### Excerpt provided:

There’s been a lot of reflection lately on films with religious themes and the kinds of controversy they’ve generated among filmgoers, critics, clergy and the public. Works such as HAIL MARY (1985), THE LAST TEMPTATION OF CHRIST (1988), and DOGMA (1999) have all had re-looks in light of the current controversy over Mel Gibson’s recently released PASSION OF THE CHRIST.

A film that has received almost no attention but which should not be ignored is the 1949 Roberto Rosselini (director). Federico Fellini (screenwriter) allegory THE MIRACLE. This 47-minute film starred Anna Magnani as a simple-minded girl who, one day while tending goats in the Italian hills, beds down with a man whom she believes to be St. Joseph, her patron saint. When she finds herself pregnant and tells local villagers that she is to deliver the Messiah, she is scorned and finally rejected altogether. Alone, she delivers her baby (only heard, not seen) in an empty church.

### Material provided:
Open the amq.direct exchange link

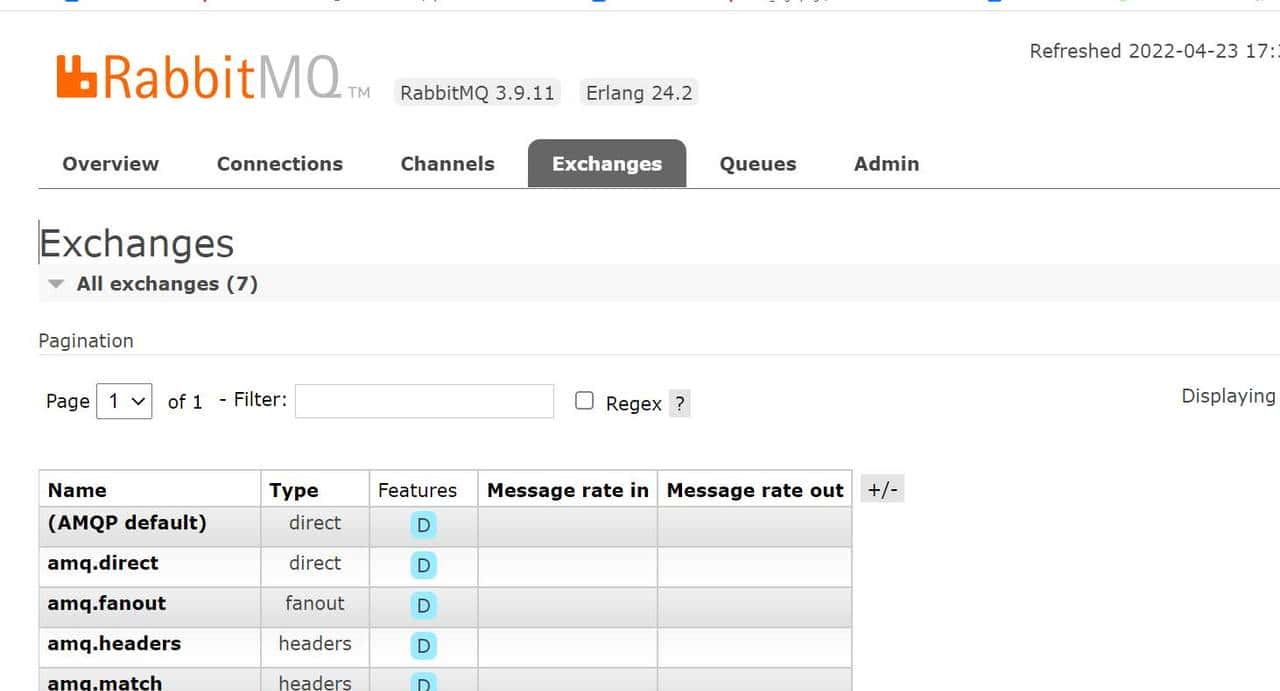pos(103,563)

### Task list:
**1.** How would this sentence from the passage on religious films read in Spanish: "Alone, she delivers her baby (only heard, not seen) in an empty church."
**2.** Can you extend the passage on religious films and THE MIRACLE, starting right after its final sentence?

### Results of the exercise:
**1.** Sola, da a luz a su bebé (solo se le oye, no se le ve) en una iglesia vacía.

**2.**
THE MIRACLE opened in New York City at the Paris Theater on December 12, 1950. Shortly afterwards, Catholic War Veterans picketed the film. The New York State commander of the War Veterans, Edward T. McCaffrey, was also the New York City Commissioner of Licenses, and after viewing the film he declared it “officially and personally blasphemous.”

McCaffrey’s office ordered the Paris Theater to remove the film from its program or risk losing its license. On January 7, 1951, Francis Cardinal Spellman and all his diocesan priests took to the pulpit to read a statement that declared THE MIRACLE “sacrilegious” and “a mockery of our faith.” They said the film should be titled “Woman Further Defamed by Roberto Rosselini,” a reference to Rosselini’s out-of-wedlock affair with Ingrid Bergman during the making of STROMBOLI in 1948.

The Catholic Church of New York maintained that the film ridiculed its belief in miracles. But New York Times film critic Bosley Crowther said the film offered a “vastly compassionate comprehension of the feebleness and loneliness of man.” Others saw the film as yet another pointed statement by post-war Italian directors about institutional insensitivity to human need in times of crisis. The New York Film Critics voted it the Best Foreign Film of 1950.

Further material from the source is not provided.